======== The records ========

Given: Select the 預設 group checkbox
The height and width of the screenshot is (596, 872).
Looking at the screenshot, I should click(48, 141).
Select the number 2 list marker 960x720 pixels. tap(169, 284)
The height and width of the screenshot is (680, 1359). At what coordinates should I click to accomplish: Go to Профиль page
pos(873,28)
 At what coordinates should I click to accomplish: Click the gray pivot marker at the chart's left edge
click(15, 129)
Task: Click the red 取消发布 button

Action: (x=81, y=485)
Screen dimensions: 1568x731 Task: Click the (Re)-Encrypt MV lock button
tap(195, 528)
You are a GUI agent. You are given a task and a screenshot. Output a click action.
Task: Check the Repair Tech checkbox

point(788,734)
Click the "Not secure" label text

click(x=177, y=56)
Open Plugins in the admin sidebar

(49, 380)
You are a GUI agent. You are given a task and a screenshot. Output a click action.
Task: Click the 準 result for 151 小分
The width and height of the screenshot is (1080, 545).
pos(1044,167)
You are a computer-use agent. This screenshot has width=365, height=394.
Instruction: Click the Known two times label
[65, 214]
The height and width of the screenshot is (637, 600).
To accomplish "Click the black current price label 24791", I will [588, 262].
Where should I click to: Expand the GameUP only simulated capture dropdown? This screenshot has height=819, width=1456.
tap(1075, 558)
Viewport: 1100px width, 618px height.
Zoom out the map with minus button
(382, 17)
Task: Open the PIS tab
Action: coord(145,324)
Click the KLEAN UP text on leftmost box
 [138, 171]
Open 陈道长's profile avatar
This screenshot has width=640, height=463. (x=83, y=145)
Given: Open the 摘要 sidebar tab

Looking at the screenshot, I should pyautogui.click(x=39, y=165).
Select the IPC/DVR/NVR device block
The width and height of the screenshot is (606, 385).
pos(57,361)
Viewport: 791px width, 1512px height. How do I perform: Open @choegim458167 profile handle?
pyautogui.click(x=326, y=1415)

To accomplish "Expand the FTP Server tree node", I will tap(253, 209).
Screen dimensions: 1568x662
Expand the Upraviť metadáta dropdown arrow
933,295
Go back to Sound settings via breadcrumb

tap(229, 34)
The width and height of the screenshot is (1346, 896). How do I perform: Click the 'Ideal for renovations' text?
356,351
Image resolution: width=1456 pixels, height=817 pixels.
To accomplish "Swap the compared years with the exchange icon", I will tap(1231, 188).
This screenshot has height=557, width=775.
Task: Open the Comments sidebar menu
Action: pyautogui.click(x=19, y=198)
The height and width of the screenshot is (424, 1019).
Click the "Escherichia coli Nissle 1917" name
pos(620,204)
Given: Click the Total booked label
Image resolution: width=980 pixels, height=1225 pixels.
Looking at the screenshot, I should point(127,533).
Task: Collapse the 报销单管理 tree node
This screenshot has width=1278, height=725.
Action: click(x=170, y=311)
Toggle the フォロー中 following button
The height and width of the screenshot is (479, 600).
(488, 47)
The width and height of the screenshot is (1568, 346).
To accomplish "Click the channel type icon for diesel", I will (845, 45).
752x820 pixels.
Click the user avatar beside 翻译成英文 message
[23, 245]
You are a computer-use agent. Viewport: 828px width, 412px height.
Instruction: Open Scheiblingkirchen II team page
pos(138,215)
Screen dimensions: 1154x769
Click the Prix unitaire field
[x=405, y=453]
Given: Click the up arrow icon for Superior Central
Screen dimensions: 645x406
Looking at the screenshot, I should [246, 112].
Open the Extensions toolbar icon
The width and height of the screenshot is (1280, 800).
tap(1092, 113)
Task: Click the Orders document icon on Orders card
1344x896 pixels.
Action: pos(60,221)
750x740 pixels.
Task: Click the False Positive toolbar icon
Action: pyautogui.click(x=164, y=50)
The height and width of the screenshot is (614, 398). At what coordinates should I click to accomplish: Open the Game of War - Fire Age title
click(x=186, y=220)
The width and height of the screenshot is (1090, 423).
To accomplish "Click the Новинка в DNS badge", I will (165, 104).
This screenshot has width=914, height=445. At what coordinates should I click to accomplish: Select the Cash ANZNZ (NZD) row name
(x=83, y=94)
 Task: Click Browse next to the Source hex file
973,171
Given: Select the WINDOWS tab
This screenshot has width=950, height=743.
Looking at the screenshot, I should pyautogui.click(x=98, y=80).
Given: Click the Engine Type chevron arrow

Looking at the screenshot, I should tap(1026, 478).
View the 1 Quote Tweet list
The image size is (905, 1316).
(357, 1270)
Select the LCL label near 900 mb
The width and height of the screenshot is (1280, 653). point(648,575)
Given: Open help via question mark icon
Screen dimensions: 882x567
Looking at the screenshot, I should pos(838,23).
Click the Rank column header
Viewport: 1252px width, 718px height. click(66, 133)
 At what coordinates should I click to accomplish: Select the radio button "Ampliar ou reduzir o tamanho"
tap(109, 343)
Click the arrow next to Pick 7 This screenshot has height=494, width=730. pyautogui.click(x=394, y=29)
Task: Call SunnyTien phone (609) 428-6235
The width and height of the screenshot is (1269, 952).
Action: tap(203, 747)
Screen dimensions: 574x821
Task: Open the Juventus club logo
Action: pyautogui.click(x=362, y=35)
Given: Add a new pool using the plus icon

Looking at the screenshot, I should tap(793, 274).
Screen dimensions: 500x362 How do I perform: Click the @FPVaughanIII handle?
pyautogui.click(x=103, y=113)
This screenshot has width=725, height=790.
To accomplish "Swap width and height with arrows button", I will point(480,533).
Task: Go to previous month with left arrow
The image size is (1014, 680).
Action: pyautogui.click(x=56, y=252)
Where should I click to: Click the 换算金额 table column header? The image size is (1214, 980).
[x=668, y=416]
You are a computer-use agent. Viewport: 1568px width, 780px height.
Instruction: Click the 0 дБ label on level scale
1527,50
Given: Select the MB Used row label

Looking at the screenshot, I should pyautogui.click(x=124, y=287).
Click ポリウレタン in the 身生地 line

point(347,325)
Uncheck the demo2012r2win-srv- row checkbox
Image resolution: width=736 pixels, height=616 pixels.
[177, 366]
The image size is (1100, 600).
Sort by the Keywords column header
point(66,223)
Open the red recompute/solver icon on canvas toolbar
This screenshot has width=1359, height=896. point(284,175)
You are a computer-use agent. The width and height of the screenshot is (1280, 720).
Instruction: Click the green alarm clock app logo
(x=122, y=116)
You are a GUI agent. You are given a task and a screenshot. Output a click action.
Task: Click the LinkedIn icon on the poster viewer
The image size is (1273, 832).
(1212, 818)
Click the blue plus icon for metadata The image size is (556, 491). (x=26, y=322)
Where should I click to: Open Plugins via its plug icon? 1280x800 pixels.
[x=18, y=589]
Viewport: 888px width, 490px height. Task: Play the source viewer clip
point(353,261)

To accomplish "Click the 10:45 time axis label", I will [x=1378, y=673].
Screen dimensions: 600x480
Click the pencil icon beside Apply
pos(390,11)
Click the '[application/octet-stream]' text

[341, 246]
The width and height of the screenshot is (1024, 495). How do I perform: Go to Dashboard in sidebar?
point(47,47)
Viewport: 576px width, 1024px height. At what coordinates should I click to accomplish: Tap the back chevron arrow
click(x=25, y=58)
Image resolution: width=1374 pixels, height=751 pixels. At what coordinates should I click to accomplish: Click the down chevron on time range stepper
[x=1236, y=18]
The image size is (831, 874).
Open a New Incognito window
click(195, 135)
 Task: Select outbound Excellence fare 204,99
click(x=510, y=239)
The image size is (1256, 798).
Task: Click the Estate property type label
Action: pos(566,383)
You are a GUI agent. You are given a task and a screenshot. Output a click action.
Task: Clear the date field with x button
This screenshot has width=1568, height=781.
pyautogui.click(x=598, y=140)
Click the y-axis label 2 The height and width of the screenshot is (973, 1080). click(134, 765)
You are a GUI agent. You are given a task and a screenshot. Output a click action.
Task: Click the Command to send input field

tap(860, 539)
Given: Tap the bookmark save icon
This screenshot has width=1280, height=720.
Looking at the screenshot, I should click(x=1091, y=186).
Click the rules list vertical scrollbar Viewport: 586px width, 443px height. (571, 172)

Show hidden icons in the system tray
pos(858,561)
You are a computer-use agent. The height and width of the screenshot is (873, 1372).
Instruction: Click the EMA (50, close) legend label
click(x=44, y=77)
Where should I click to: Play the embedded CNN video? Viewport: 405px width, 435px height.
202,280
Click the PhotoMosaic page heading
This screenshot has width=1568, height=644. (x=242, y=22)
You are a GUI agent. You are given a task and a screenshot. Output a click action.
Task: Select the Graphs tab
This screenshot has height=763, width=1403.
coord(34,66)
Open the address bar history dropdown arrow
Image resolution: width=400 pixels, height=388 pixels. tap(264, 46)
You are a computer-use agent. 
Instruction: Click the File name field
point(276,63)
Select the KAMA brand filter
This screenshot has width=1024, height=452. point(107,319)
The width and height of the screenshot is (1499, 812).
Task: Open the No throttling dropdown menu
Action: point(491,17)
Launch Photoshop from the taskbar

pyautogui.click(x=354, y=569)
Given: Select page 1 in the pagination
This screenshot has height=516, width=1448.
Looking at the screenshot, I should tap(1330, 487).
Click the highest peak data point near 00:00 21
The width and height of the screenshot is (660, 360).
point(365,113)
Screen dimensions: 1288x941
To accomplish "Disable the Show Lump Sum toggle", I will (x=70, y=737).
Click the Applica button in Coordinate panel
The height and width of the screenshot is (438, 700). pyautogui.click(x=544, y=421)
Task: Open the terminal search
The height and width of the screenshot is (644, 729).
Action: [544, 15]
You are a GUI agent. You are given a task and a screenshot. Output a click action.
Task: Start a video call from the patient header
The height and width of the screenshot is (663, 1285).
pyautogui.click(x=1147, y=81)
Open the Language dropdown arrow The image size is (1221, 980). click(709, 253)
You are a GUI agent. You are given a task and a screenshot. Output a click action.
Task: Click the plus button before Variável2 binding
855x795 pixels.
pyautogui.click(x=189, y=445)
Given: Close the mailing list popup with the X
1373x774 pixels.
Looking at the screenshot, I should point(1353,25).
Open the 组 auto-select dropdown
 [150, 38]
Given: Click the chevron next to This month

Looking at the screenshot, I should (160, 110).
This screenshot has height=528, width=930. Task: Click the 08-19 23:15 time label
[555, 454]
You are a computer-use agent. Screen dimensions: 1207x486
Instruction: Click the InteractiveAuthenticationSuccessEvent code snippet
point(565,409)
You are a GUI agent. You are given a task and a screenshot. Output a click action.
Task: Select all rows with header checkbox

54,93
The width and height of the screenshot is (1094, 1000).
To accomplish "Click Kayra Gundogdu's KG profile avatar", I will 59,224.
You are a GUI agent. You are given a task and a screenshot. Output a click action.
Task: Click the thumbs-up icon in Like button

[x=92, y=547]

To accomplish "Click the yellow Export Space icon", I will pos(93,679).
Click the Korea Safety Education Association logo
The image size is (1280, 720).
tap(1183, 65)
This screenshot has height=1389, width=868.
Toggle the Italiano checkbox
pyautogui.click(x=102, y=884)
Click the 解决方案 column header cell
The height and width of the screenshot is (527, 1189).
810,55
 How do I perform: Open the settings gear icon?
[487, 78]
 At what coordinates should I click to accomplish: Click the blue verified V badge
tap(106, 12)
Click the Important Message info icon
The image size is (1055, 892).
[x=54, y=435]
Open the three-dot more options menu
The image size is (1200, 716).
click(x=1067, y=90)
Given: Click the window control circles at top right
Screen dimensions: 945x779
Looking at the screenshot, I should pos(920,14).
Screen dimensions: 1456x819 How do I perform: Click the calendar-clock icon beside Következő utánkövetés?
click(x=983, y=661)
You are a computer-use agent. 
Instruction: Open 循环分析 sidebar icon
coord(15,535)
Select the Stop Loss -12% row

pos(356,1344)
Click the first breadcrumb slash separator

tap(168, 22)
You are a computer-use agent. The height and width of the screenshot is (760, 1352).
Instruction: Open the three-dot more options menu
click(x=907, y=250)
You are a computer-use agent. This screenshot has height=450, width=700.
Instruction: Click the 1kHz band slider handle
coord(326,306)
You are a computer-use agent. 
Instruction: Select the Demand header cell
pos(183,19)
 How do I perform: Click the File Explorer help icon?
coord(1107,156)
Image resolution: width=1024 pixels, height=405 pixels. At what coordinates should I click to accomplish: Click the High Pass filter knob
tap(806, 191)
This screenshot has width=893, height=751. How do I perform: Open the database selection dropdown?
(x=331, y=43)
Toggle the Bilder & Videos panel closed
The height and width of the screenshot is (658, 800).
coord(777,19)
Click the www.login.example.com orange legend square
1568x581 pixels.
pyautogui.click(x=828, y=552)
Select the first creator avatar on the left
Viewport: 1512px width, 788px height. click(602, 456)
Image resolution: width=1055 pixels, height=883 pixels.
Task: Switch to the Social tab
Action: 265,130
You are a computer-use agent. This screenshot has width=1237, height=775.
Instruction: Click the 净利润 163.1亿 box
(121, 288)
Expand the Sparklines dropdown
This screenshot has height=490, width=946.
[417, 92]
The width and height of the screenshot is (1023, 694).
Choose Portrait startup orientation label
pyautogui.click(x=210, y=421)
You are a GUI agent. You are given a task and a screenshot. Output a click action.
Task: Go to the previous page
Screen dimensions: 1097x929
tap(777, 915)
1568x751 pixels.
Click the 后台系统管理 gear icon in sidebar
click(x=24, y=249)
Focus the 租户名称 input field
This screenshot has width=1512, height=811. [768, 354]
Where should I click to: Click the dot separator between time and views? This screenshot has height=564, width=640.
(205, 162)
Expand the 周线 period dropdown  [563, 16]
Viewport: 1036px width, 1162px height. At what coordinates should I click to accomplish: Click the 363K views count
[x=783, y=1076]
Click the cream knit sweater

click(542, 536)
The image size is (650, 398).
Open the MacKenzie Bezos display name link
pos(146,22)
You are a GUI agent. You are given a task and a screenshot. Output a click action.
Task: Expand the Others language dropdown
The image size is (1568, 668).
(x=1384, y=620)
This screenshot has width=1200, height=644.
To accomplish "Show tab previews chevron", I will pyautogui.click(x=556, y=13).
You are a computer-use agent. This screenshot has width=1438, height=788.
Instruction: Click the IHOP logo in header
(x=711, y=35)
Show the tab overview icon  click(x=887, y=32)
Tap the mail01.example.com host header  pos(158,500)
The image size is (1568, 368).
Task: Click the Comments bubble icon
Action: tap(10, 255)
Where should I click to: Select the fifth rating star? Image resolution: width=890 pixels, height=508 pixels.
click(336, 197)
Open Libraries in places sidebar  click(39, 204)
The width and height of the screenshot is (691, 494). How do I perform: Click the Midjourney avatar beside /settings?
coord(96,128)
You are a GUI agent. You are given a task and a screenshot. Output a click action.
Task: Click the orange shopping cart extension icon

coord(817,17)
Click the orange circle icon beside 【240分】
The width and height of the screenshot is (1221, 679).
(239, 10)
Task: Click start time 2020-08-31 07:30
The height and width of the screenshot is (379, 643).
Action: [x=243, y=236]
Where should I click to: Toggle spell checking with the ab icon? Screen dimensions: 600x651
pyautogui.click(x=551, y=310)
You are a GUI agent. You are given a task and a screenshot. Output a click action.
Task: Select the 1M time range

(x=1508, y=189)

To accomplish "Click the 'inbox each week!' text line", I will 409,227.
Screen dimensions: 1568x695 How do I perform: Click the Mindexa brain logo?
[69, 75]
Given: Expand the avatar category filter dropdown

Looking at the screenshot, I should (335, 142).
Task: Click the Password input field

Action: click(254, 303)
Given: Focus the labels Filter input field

========

> [What the exercise asks]: Using the data above, repeat exactly the lines that begin at the line with "has width=365, height=394." and end at the line with "The height and width of the screenshot is (424, 1019).", both ends included.

> [Output for this exercise]:
You are a computer-use agent. This screenshot has width=365, height=394.
Instruction: Click the Known two times label
[65, 214]
The height and width of the screenshot is (637, 600).
To accomplish "Click the black current price label 24791", I will [588, 262].
Where should I click to: Expand the GameUP only simulated capture dropdown? This screenshot has height=819, width=1456.
tap(1075, 558)
Viewport: 1100px width, 618px height.
Zoom out the map with minus button
(382, 17)
Task: Open the PIS tab
Action: coord(145,324)
Click the KLEAN UP text on leftmost box
 [138, 171]
Open 陈道长's profile avatar
This screenshot has width=640, height=463. (x=83, y=145)
Given: Open the 摘要 sidebar tab

Looking at the screenshot, I should pyautogui.click(x=39, y=165).
Select the IPC/DVR/NVR device block
The width and height of the screenshot is (606, 385).
pos(57,361)
Viewport: 791px width, 1512px height. How do I perform: Open @choegim458167 profile handle?
pyautogui.click(x=326, y=1415)

To accomplish "Expand the FTP Server tree node", I will tap(253, 209).
Screen dimensions: 1568x662
Expand the Upraviť metadáta dropdown arrow
933,295
Go back to Sound settings via breadcrumb

tap(229, 34)
The width and height of the screenshot is (1346, 896). How do I perform: Click the 'Ideal for renovations' text?
356,351
Image resolution: width=1456 pixels, height=817 pixels.
To accomplish "Swap the compared years with the exchange icon", I will tap(1231, 188).
This screenshot has height=557, width=775.
Task: Open the Comments sidebar menu
Action: pyautogui.click(x=19, y=198)
The height and width of the screenshot is (424, 1019).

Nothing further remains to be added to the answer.